# [DIRECTIONS]
Copy out the material verbatim from the line with "Task: Select Add a post menu option" to the line with "pyautogui.click(x=669, y=237)", including both of those lines.

# [EXTRACTED ENTRIES]
** Start **
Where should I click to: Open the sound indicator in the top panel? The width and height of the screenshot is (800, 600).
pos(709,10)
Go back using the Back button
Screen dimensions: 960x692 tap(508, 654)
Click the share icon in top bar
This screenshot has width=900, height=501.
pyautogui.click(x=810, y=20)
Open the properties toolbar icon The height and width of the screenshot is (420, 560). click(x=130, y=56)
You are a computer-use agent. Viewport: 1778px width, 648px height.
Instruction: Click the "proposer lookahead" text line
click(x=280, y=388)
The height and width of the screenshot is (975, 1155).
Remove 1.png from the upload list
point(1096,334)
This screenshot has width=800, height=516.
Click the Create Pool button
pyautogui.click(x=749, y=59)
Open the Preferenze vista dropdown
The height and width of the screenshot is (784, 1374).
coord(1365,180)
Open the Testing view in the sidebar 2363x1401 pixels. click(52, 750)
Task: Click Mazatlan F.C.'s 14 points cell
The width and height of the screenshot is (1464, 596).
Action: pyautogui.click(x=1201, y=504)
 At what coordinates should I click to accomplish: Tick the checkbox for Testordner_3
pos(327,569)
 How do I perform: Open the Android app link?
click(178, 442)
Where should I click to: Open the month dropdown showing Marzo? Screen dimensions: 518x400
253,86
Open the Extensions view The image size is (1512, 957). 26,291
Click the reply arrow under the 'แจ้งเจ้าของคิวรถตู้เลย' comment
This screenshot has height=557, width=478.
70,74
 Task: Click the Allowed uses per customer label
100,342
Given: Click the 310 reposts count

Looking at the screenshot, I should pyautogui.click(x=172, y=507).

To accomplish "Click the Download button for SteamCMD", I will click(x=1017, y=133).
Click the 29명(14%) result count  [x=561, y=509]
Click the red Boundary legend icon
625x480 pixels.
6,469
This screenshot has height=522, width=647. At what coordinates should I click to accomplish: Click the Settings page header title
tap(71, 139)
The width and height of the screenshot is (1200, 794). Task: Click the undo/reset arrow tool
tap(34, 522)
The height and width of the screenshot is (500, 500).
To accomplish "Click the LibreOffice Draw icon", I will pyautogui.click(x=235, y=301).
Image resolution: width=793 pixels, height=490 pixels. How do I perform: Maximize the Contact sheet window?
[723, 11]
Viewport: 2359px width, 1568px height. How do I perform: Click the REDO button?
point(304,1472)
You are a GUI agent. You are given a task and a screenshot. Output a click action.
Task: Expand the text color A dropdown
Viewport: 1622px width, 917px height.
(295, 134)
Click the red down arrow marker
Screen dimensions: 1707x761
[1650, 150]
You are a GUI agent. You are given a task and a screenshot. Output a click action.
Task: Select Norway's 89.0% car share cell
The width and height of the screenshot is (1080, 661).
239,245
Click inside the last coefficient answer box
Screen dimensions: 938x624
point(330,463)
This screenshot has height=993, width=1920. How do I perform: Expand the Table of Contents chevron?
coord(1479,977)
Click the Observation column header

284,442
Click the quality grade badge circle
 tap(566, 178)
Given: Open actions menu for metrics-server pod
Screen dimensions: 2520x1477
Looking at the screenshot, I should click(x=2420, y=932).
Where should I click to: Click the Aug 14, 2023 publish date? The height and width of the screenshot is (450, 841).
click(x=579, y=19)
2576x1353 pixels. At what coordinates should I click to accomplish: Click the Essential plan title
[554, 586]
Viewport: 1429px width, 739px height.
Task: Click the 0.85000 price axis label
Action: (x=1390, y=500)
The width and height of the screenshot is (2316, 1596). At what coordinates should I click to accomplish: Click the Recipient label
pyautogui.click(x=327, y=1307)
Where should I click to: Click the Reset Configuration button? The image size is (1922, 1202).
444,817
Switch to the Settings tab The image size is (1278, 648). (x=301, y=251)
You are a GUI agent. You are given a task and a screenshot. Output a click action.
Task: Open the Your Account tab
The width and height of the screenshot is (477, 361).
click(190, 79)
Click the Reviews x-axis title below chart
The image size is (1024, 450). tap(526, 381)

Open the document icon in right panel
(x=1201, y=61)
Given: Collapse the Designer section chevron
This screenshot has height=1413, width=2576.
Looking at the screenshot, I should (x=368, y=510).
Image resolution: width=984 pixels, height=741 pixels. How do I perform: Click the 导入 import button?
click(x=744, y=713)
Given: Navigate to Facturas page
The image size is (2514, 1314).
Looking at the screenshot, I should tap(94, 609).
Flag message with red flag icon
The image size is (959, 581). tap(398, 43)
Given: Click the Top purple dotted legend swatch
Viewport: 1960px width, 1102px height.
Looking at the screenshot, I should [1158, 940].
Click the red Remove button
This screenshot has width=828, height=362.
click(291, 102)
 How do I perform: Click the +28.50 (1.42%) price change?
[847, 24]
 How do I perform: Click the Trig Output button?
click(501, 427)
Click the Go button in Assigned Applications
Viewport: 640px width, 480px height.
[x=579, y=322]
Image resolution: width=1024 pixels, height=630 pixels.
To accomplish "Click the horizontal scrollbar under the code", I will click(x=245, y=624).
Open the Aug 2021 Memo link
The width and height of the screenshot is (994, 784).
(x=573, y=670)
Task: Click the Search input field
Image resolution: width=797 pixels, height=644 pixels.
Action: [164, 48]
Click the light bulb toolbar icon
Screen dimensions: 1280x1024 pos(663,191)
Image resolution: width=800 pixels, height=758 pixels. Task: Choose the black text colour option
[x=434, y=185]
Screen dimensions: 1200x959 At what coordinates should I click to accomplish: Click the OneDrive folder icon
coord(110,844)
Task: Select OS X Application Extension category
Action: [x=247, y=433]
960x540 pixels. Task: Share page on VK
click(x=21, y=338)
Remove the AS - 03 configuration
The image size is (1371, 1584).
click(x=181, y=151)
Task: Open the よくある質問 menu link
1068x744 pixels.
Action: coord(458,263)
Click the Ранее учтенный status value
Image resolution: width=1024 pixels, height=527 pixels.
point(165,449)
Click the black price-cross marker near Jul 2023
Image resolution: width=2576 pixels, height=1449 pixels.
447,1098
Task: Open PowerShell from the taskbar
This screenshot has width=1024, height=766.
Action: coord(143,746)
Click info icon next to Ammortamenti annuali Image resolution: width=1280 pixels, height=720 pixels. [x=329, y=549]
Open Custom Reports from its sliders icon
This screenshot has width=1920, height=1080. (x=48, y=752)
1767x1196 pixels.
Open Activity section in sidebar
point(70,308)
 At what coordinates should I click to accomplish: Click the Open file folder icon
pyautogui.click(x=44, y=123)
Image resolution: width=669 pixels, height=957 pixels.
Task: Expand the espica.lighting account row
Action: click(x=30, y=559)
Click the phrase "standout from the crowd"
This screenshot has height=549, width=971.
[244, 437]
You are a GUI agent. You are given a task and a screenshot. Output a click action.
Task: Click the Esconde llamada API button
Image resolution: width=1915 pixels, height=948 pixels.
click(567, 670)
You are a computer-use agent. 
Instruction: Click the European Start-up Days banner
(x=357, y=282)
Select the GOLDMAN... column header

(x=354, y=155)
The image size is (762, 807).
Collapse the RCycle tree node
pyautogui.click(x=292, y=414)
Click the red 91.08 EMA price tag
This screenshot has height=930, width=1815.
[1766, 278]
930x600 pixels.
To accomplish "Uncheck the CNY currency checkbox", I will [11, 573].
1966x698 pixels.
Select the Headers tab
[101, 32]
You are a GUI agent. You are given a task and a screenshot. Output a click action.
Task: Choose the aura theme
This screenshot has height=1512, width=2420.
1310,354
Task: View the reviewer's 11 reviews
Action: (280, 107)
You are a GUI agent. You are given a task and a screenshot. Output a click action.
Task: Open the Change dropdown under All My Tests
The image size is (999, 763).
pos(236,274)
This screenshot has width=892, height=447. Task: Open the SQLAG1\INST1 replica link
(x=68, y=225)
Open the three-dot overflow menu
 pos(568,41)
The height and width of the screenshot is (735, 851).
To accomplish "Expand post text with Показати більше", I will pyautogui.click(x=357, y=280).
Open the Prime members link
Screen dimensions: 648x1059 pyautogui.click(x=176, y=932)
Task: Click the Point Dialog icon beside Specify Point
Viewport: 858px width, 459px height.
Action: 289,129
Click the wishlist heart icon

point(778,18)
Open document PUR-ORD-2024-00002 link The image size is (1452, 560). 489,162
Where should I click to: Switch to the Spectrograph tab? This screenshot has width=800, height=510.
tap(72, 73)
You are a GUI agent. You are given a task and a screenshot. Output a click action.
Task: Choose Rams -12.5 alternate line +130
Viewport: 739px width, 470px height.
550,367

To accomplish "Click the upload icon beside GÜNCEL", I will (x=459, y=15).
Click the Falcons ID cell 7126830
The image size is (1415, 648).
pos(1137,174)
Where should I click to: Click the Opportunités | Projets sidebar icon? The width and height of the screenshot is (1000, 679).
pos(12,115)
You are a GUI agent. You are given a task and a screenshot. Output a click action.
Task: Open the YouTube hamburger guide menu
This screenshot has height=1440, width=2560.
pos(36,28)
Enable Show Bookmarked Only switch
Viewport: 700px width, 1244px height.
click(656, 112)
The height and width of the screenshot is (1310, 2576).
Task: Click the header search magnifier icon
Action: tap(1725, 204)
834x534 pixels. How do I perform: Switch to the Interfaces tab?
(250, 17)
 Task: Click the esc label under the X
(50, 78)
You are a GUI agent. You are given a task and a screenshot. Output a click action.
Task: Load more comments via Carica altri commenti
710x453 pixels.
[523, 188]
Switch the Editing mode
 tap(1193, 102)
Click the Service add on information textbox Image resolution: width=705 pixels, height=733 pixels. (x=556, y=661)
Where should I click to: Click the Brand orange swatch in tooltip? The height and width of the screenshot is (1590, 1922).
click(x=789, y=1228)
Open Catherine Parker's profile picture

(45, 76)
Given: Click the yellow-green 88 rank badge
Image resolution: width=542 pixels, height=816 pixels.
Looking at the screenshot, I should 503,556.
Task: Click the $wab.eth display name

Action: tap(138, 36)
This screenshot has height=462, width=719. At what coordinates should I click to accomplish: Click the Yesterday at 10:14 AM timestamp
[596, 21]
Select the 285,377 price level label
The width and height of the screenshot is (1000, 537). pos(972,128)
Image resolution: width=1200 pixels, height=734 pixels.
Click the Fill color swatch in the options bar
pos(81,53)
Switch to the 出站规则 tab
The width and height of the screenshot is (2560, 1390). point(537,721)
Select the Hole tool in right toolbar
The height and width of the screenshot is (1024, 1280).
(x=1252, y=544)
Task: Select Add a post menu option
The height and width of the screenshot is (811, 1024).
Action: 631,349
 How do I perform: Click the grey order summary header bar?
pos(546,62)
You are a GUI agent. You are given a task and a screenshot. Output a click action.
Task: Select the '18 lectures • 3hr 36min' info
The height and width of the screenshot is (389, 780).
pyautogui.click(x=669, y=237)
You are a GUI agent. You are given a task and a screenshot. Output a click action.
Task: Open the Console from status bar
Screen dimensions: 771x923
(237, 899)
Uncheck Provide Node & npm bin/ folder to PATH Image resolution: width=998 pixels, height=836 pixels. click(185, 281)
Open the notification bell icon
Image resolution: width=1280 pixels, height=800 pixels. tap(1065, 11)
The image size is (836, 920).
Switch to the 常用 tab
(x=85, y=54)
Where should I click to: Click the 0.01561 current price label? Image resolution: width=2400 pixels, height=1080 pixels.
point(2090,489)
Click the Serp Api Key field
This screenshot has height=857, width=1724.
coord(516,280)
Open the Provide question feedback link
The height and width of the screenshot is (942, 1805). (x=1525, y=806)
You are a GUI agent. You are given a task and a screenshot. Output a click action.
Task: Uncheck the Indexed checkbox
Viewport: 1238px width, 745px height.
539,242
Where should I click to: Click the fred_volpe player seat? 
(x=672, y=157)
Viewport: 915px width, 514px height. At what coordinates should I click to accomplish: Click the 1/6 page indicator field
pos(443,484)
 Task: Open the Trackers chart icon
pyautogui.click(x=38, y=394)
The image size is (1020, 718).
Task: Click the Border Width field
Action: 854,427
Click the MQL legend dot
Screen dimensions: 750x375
** End **
# [FINISHED EXERCISE]
Task: Select Add a post menu option
The height and width of the screenshot is (811, 1024).
Action: 631,349
 How do I perform: Click the grey order summary header bar?
pos(546,62)
You are a GUI agent. You are given a task and a screenshot. Output a click action.
Task: Select the '18 lectures • 3hr 36min' info
The height and width of the screenshot is (389, 780).
pyautogui.click(x=669, y=237)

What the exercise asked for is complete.